* _Goal_: Reproduce all of the following lines verbatim, omitting the pictures.

* _Data supplied_:
——————

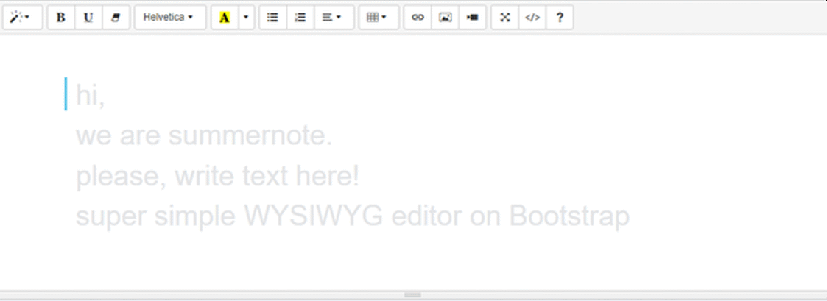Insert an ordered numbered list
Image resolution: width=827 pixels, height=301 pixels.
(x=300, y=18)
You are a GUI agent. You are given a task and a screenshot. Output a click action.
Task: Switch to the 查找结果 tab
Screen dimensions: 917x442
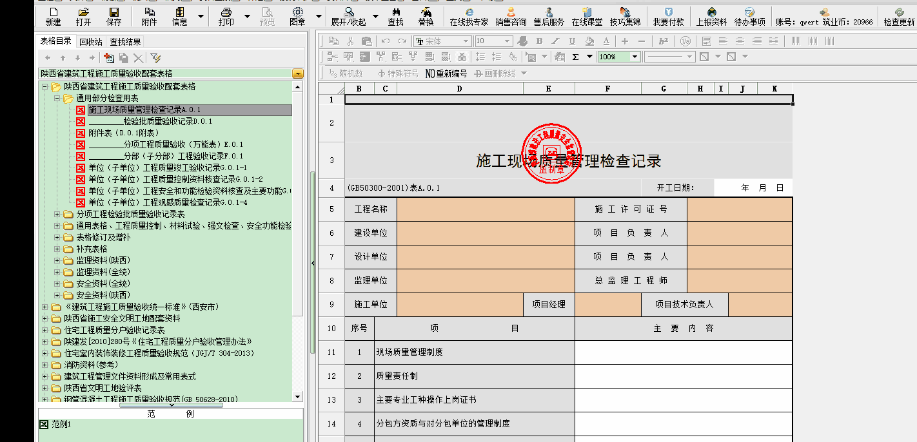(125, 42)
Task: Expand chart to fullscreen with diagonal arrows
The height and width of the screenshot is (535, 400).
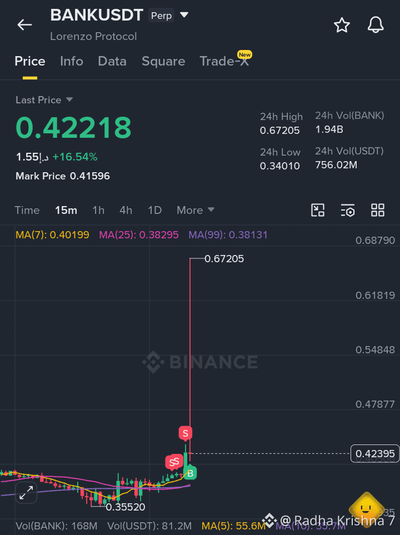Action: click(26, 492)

——————

* _Result for this task_:
Insert an ordered numbered list
Image resolution: width=827 pixels, height=301 pixels.
(x=300, y=18)
You are a GUI agent. You are given a task and a screenshot. Output a click action.
Task: Switch to the 查找结果 tab
Screen dimensions: 917x442
(125, 42)
Task: Expand chart to fullscreen with diagonal arrows
The height and width of the screenshot is (535, 400).
Action: click(26, 492)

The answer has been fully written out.